- [Exercise directions] Would you set down the complete data below, exactly as shown?

=== Task inputs ===

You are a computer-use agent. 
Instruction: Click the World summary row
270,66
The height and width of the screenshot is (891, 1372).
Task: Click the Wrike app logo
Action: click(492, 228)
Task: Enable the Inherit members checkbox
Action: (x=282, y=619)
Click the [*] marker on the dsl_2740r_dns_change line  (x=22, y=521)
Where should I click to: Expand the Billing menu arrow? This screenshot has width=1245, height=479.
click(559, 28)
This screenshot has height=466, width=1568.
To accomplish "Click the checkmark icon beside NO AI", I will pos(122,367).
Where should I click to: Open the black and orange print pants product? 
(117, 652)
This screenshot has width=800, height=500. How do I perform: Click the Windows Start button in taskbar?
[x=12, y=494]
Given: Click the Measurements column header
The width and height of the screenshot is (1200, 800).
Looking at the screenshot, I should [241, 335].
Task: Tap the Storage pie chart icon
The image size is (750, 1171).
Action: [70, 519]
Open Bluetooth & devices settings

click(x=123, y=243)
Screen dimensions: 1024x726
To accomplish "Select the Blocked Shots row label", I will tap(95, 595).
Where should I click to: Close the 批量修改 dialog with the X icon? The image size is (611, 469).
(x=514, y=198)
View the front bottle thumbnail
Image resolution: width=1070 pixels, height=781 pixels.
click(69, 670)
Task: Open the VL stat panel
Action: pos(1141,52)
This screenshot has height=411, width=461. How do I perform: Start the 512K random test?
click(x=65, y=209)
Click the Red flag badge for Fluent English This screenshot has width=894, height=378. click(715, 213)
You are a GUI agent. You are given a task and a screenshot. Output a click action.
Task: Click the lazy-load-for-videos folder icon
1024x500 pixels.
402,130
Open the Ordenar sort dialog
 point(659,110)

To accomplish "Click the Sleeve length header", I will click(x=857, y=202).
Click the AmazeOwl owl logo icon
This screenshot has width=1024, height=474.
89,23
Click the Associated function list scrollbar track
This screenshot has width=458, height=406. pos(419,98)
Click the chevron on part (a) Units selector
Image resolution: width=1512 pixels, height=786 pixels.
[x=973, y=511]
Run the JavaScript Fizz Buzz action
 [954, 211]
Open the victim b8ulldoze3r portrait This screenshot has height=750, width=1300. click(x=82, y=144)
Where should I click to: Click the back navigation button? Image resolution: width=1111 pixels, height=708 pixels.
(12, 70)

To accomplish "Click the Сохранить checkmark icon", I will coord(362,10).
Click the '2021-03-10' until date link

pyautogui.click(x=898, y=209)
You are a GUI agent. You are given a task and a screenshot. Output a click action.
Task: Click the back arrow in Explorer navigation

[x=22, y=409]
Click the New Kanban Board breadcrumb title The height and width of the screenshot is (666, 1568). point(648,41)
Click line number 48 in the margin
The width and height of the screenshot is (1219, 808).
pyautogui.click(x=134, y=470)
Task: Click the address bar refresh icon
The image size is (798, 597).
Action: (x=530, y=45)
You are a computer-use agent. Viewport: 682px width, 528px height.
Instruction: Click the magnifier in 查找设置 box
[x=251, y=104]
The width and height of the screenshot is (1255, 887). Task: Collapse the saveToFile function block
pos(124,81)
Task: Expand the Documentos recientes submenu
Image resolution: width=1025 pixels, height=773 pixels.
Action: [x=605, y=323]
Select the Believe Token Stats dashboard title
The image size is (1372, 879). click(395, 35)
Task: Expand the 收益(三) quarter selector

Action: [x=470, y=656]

===

- [Task response]
You are a computer-use agent. 
Instruction: Click the World summary row
270,66
The height and width of the screenshot is (891, 1372).
Task: Click the Wrike app logo
Action: click(492, 228)
Task: Enable the Inherit members checkbox
Action: (x=282, y=619)
Click the [*] marker on the dsl_2740r_dns_change line  (x=22, y=521)
Where should I click to: Expand the Billing menu arrow? This screenshot has width=1245, height=479.
click(559, 28)
This screenshot has height=466, width=1568.
To accomplish "Click the checkmark icon beside NO AI", I will pos(122,367).
Where should I click to: Open the black and orange print pants product? 
(117, 652)
This screenshot has width=800, height=500. How do I perform: Click the Windows Start button in taskbar?
[x=12, y=494]
Given: Click the Measurements column header
The width and height of the screenshot is (1200, 800).
Looking at the screenshot, I should [241, 335].
Task: Tap the Storage pie chart icon
The image size is (750, 1171).
Action: [70, 519]
Open Bluetooth & devices settings

click(x=123, y=243)
Screen dimensions: 1024x726
To accomplish "Select the Blocked Shots row label", I will tap(95, 595).
Where should I click to: Close the 批量修改 dialog with the X icon? The image size is (611, 469).
(x=514, y=198)
View the front bottle thumbnail
Image resolution: width=1070 pixels, height=781 pixels.
click(69, 670)
Task: Open the VL stat panel
Action: pos(1141,52)
This screenshot has height=411, width=461. How do I perform: Start the 512K random test?
click(x=65, y=209)
Click the Red flag badge for Fluent English This screenshot has width=894, height=378. click(715, 213)
You are a GUI agent. You are given a task and a screenshot. Output a click action.
Task: Click the lazy-load-for-videos folder icon
1024x500 pixels.
402,130
Open the Ordenar sort dialog
 point(659,110)

To accomplish "Click the Sleeve length header", I will click(x=857, y=202).
Click the AmazeOwl owl logo icon
This screenshot has width=1024, height=474.
89,23
Click the Associated function list scrollbar track
This screenshot has width=458, height=406. pos(419,98)
Click the chevron on part (a) Units selector
Image resolution: width=1512 pixels, height=786 pixels.
[x=973, y=511]
Run the JavaScript Fizz Buzz action
 [954, 211]
Open the victim b8ulldoze3r portrait This screenshot has height=750, width=1300. click(x=82, y=144)
Where should I click to: Click the back navigation button? Image resolution: width=1111 pixels, height=708 pixels.
(12, 70)

To accomplish "Click the Сохранить checkmark icon", I will coord(362,10).
Click the '2021-03-10' until date link

pyautogui.click(x=898, y=209)
You are a GUI agent. You are given a task and a screenshot. Output a click action.
Task: Click the back arrow in Explorer navigation

[x=22, y=409]
Click the New Kanban Board breadcrumb title The height and width of the screenshot is (666, 1568). point(648,41)
Click line number 48 in the margin
The width and height of the screenshot is (1219, 808).
pyautogui.click(x=134, y=470)
Task: Click the address bar refresh icon
The image size is (798, 597).
Action: (x=530, y=45)
You are a computer-use agent. Viewport: 682px width, 528px height.
Instruction: Click the magnifier in 查找设置 box
[x=251, y=104]
The width and height of the screenshot is (1255, 887). Task: Collapse the saveToFile function block
pos(124,81)
Task: Expand the Documentos recientes submenu
Image resolution: width=1025 pixels, height=773 pixels.
Action: [x=605, y=323]
Select the Believe Token Stats dashboard title
The image size is (1372, 879). click(395, 35)
Task: Expand the 收益(三) quarter selector

Action: [x=470, y=656]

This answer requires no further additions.